▶ _Opdracht 1_
Herhaal letterlijk de vermeldingen hieronder, vanaf de regel met "Open language selector" tot en met de laatste regel van de vermeldingen.

── Tekstfragment ──

Veel binnenhavens in Duitsland lopen tegen grenzen aan. Hun capaciteit is (bijna) volledig in gebruik.
Het Bundesamt für Güterverkehr (BAG) heeft in opdracht van het Duitse verkeersministerie een schriftelijke enquête gehouden onder 69 openbare binnenhavens. Dit om inzicht te krijgen hoe zij met hun ruimte omgaan en of ze de komende jaren willen en kunnen uitbreiden.
Er is onderscheid gemaakt tussen ‘grotere havens’ met een oppervlakte van minimaal 30 hectare en ‘kleinere havens’ van minder dan 30 hectare. In grotere havens wordt de infrastructuur over het algemeen intensiever benut dan in kleine. Ongeveer een derde van de havens heeft de komende jaren uitbreidingsplannen. Ze willen met name investeren in de infrastructuur voor containeroverslag. Ook gaan de havens hun verkeersinfrastructuur en opslagruimte uitbreiden.

───
── Invoer bij opdracht ──

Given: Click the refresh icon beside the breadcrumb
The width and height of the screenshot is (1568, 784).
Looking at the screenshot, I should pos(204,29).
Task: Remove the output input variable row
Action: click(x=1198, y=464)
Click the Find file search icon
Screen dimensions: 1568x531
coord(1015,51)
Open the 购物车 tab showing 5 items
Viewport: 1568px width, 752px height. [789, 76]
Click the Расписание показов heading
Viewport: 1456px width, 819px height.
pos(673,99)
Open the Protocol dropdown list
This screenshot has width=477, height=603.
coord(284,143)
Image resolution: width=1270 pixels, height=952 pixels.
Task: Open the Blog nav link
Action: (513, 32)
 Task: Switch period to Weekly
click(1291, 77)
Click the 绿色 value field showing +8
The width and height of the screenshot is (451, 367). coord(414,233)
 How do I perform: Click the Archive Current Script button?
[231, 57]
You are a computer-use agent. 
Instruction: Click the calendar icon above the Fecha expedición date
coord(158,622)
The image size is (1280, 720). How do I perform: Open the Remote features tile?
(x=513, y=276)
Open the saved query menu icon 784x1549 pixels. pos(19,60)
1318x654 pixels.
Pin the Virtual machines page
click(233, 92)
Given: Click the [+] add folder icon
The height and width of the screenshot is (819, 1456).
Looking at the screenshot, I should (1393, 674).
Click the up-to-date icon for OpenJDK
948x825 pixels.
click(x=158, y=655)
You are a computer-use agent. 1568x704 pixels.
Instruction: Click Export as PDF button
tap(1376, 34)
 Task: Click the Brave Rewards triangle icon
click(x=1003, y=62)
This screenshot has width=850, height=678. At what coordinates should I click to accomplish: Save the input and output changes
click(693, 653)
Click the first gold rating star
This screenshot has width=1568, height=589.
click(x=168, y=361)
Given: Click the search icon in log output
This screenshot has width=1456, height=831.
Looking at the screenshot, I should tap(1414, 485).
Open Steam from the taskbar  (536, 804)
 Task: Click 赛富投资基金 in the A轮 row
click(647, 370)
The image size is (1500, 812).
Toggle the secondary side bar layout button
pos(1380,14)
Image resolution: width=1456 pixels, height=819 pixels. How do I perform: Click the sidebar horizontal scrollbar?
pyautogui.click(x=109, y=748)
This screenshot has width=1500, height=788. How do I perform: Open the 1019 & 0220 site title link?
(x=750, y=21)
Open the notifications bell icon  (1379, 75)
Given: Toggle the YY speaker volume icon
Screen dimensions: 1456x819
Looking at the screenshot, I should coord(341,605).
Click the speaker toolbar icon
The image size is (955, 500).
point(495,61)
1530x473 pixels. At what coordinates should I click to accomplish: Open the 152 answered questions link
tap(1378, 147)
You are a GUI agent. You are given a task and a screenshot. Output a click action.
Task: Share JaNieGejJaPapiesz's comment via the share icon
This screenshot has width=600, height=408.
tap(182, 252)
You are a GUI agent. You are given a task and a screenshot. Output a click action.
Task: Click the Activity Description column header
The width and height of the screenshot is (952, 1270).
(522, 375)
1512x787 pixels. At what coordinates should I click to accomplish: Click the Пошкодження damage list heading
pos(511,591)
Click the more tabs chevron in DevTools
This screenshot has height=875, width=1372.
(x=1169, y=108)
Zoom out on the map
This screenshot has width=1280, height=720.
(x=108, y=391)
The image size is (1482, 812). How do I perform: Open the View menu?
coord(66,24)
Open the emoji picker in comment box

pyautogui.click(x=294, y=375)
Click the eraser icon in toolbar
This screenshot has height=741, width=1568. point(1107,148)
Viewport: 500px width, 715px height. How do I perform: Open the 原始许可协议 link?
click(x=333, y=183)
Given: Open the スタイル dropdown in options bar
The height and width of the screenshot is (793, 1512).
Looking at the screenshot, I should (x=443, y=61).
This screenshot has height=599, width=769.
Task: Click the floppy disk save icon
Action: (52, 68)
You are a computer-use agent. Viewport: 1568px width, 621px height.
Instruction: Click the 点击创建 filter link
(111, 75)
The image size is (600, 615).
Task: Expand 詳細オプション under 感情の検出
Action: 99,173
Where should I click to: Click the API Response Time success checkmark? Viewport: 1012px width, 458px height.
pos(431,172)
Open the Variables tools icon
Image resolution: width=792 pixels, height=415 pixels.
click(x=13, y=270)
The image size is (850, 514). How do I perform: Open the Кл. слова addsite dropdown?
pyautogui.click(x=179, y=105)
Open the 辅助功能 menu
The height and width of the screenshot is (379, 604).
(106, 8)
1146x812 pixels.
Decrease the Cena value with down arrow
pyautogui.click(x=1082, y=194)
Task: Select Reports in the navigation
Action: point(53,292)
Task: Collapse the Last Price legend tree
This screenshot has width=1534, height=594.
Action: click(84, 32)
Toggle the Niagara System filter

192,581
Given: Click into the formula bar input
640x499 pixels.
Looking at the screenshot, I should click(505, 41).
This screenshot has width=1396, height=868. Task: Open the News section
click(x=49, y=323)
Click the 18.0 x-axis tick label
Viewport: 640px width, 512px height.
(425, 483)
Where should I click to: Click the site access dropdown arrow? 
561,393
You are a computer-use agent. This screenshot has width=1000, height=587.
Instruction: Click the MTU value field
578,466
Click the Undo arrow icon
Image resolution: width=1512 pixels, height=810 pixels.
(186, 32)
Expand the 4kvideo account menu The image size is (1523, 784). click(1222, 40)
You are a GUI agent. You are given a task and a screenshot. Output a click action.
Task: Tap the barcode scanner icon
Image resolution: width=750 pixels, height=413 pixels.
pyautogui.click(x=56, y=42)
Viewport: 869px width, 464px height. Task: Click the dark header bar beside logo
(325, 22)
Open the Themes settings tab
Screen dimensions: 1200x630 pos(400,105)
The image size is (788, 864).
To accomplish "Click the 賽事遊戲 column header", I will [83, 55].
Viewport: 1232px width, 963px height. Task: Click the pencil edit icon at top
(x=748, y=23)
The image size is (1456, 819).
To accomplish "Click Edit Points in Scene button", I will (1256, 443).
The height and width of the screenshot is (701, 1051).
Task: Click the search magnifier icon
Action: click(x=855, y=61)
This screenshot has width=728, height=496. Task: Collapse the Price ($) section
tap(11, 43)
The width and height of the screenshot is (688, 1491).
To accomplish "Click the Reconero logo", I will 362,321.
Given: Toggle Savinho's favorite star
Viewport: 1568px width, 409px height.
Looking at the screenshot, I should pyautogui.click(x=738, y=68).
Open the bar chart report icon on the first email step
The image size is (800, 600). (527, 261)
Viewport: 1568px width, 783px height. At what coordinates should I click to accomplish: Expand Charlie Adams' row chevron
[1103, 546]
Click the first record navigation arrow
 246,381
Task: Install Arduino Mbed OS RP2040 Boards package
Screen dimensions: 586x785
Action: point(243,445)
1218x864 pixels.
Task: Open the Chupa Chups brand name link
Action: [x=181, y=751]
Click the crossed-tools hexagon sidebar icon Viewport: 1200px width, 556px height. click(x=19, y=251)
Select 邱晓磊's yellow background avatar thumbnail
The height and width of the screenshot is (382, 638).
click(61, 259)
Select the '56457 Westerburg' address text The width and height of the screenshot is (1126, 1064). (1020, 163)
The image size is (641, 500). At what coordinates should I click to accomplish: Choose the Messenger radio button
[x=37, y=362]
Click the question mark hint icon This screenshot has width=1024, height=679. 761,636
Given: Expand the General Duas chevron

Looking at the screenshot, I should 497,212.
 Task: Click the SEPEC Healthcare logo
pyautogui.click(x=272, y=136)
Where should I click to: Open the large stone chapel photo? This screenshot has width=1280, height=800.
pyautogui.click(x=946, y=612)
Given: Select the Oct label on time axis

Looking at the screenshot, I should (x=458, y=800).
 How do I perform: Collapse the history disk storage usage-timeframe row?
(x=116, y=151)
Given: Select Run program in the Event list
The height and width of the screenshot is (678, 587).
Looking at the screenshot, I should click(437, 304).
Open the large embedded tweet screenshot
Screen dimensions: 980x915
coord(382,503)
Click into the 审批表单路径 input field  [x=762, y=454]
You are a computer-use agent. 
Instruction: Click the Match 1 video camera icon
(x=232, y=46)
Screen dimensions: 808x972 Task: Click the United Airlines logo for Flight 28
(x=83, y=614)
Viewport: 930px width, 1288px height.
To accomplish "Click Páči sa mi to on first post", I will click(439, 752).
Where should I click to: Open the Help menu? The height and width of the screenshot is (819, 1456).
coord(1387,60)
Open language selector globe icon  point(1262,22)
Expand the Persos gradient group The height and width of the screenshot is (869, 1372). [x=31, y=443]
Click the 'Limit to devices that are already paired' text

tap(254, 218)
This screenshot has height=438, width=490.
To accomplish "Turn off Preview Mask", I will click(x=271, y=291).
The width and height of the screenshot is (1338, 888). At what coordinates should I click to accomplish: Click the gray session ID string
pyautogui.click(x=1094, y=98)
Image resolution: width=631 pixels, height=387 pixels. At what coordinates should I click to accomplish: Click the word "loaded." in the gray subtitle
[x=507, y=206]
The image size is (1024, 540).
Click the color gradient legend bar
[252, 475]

───

▶ _Opdracht 2_
Neem uit het tekstfragment over de Duitse binnenhavens de passage woord voor woord over, van "Er is onderscheid" tot en met "en opslagruimte uitbreiden.".

▶ _Volledig antwoord 1_
Open language selector globe icon  point(1262,22)
Expand the Persos gradient group The height and width of the screenshot is (869, 1372). [x=31, y=443]
Click the 'Limit to devices that are already paired' text

tap(254, 218)
This screenshot has height=438, width=490.
To accomplish "Turn off Preview Mask", I will click(x=271, y=291).
The width and height of the screenshot is (1338, 888). At what coordinates should I click to accomplish: Click the gray session ID string
pyautogui.click(x=1094, y=98)
Image resolution: width=631 pixels, height=387 pixels. At what coordinates should I click to accomplish: Click the word "loaded." in the gray subtitle
[x=507, y=206]
The image size is (1024, 540).
Click the color gradient legend bar
[252, 475]

▶ _Volledig antwoord 2_
Er is onderscheid gemaakt tussen ‘grotere havens’ met een oppervlakte van minimaal 30 hectare en ‘kleinere havens’ van minder dan 30 hectare. In grotere havens wordt de infrastructuur over het algemeen intensiever benut dan in kleine. Ongeveer een derde van de havens heeft de komende jaren uitbreidingsplannen. Ze willen met name investeren in de infrastructuur voor containeroverslag. Ook gaan de havens hun verkeersinfrastructuur en opslagruimte uitbreiden.